▶ What is needed:
From the material below, pull out every line from the one containing "You are a computer-use" down to the end of the material, reproducing each line as it appears. Leave the pictures out of your answer.

▶ Given entries:
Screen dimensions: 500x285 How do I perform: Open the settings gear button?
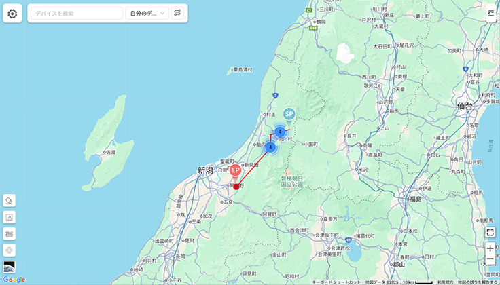pos(12,14)
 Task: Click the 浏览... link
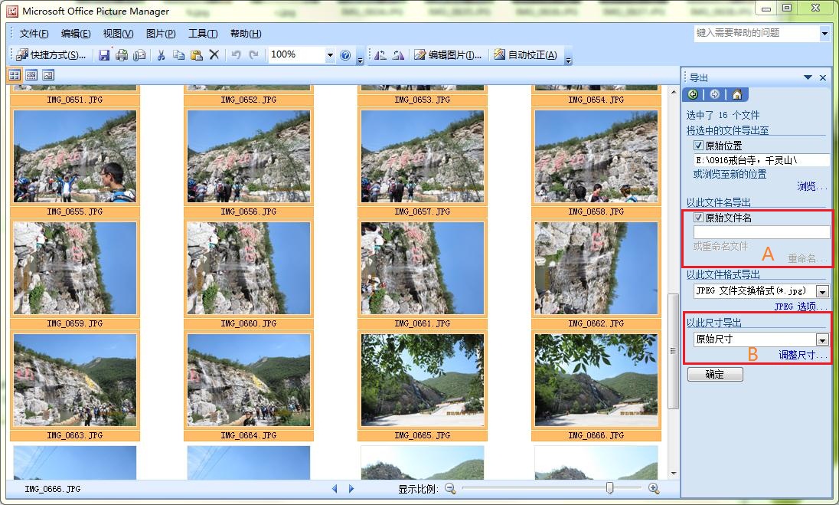(x=811, y=186)
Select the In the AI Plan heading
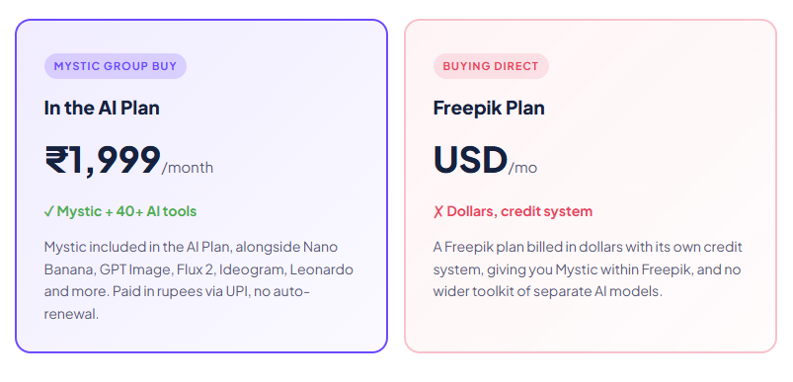This screenshot has width=793, height=382. pyautogui.click(x=102, y=109)
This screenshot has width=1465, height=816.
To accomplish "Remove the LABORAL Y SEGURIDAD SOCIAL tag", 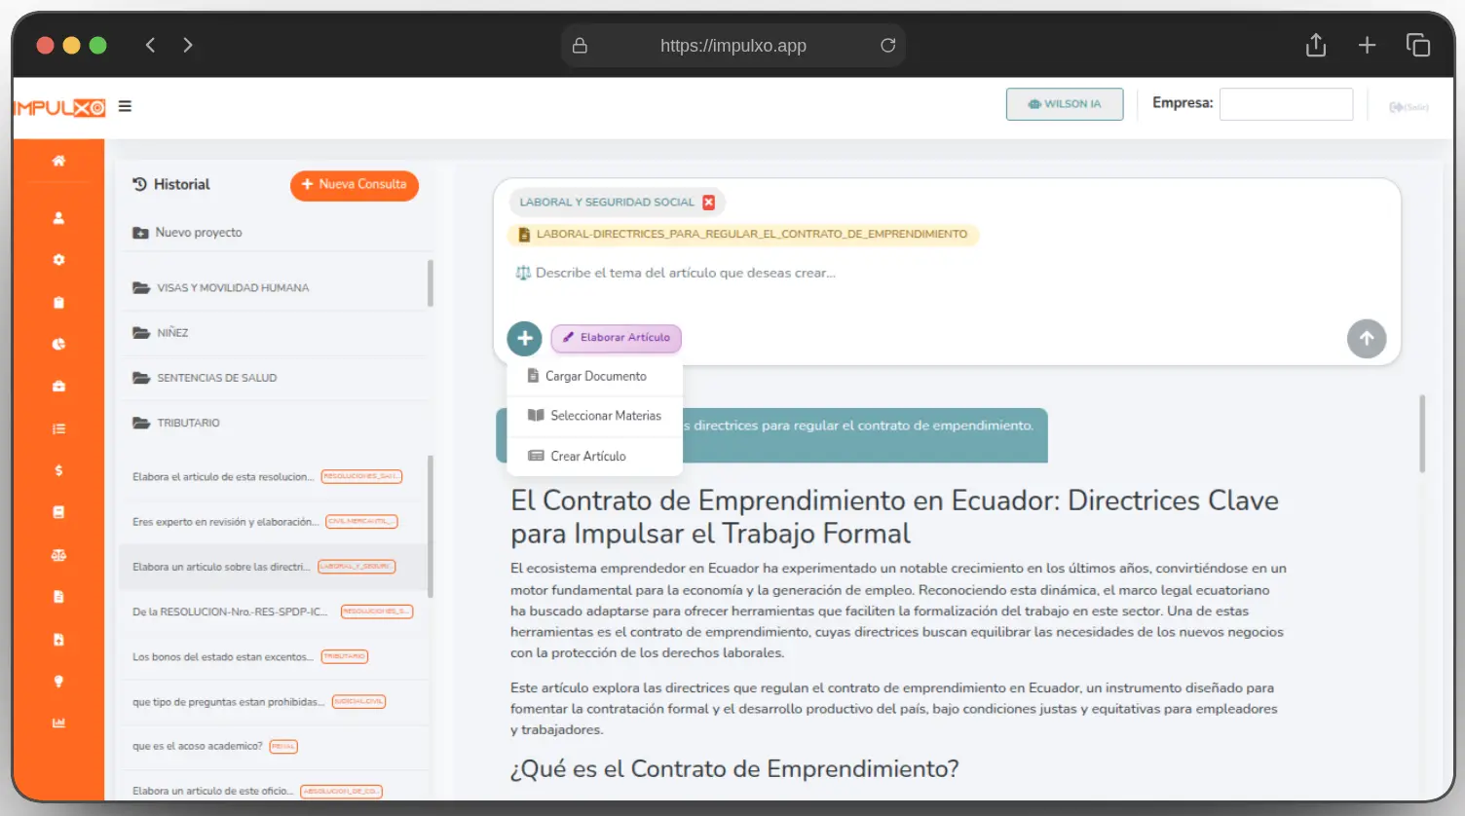I will pos(708,202).
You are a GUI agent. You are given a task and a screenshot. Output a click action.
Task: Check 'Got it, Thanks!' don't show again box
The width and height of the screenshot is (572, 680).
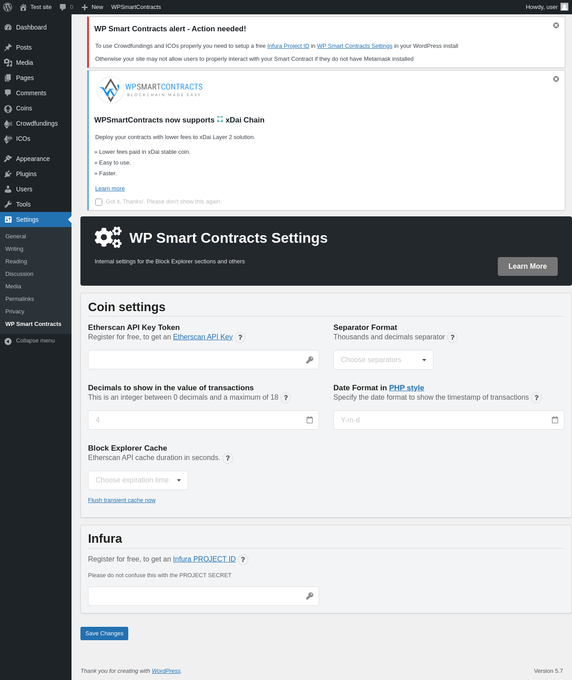tap(99, 202)
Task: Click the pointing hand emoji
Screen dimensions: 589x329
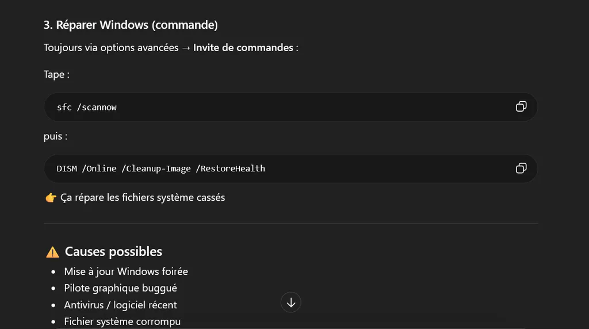Action: [51, 197]
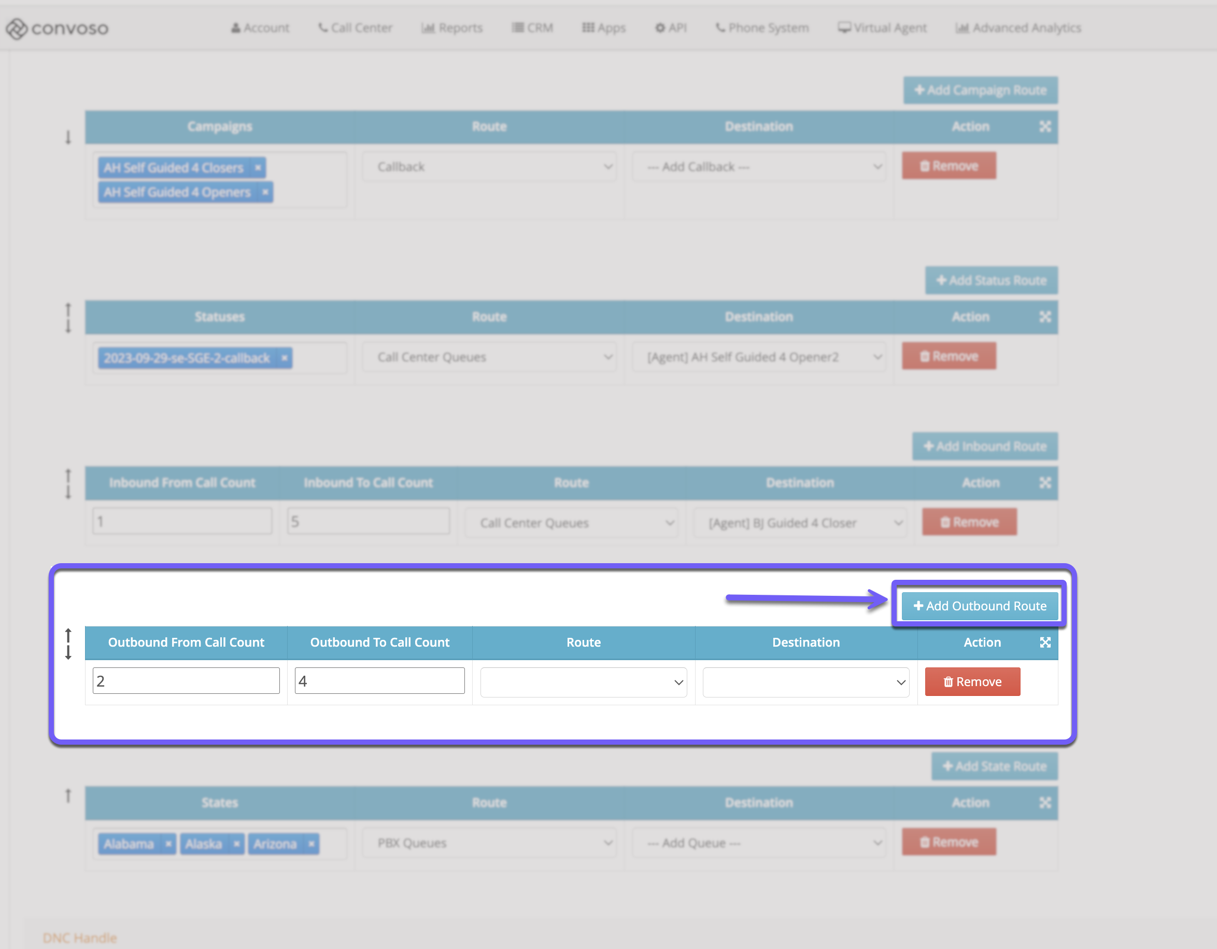
Task: Expand the Inbound table fullscreen icon
Action: point(1045,483)
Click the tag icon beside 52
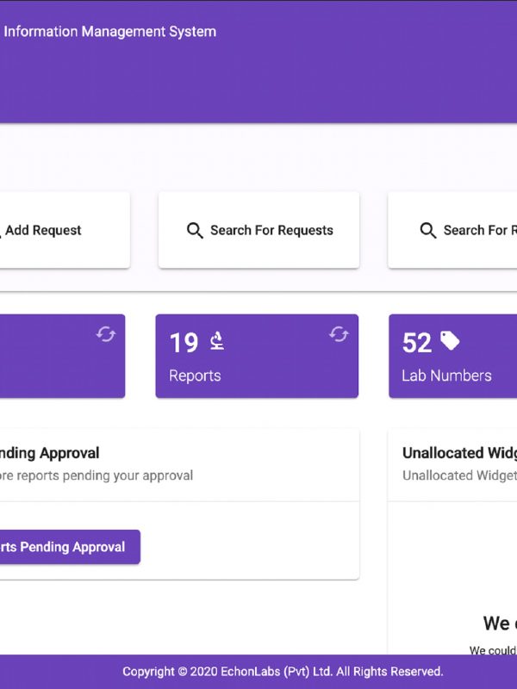Image resolution: width=517 pixels, height=689 pixels. click(x=450, y=341)
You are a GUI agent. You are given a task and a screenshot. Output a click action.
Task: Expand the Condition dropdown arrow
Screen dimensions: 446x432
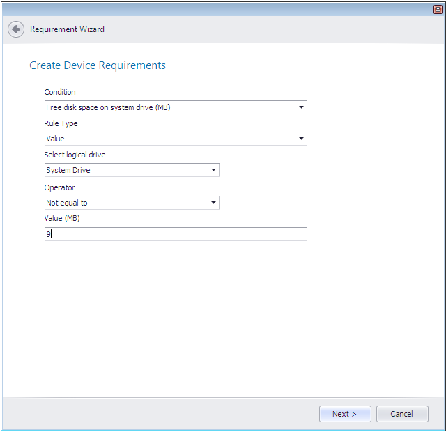click(301, 107)
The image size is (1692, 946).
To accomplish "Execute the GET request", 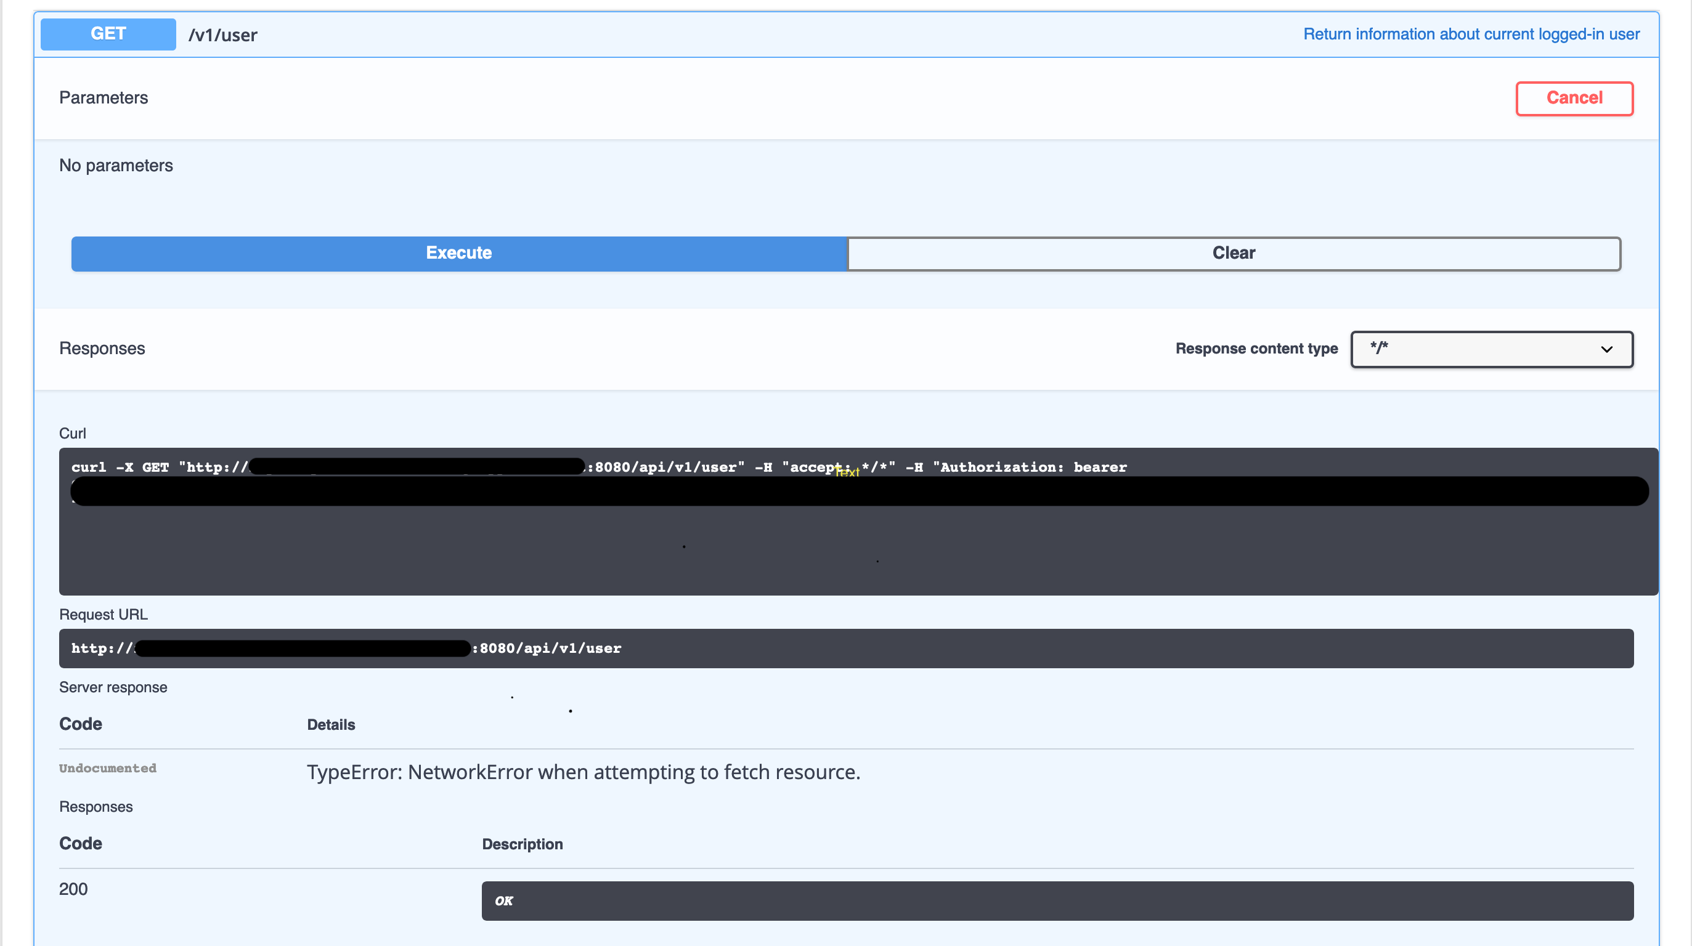I will pyautogui.click(x=458, y=253).
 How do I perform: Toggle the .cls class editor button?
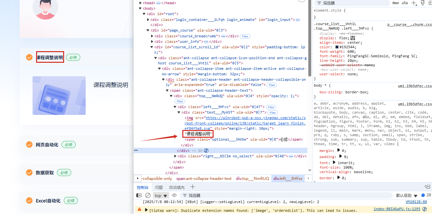[x=405, y=3]
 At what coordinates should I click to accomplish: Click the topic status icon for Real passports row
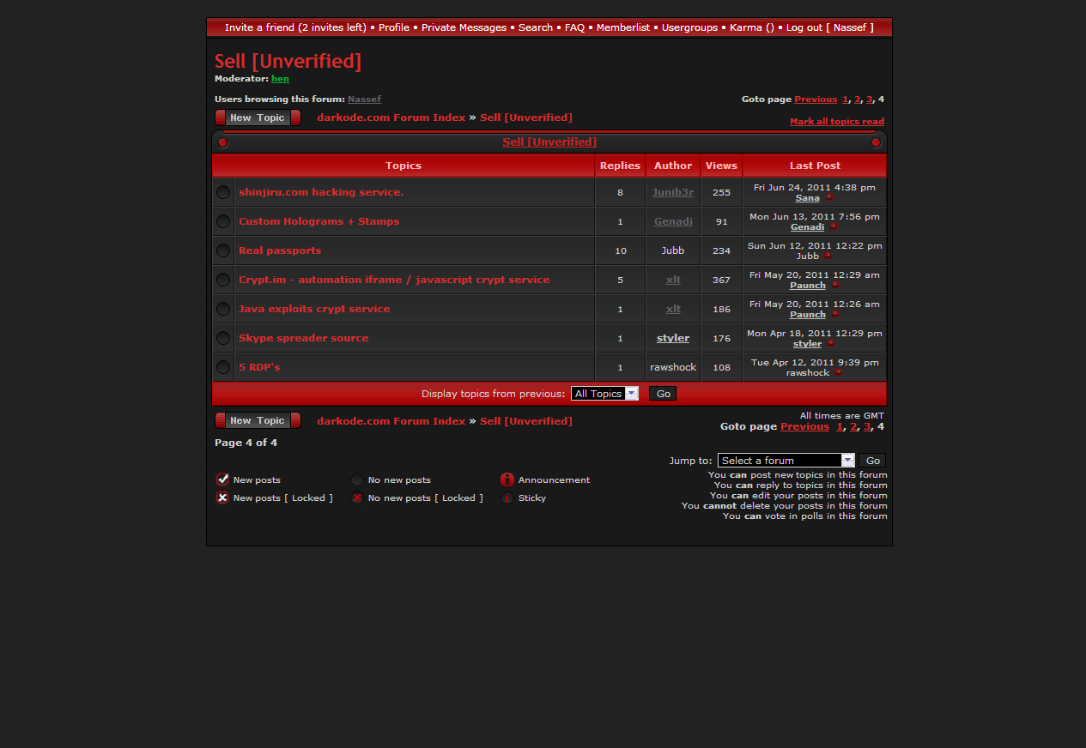pos(223,250)
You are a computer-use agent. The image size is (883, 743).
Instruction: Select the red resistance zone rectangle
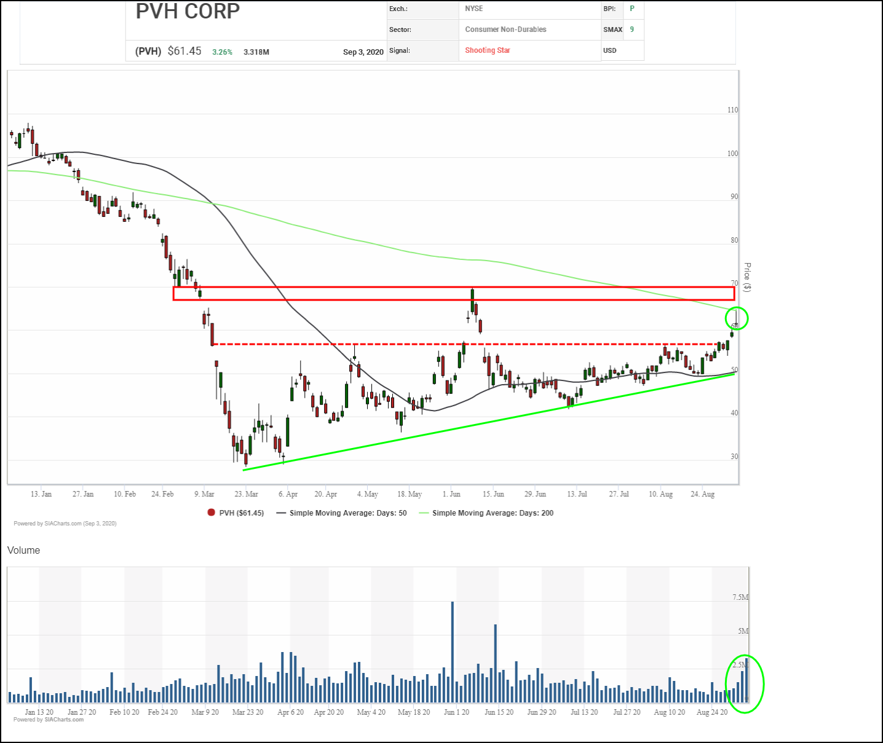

▶ Solution for this task:
You are a computer-use agent. The image size is (883, 743).
Instruction: Select the red resistance zone rectangle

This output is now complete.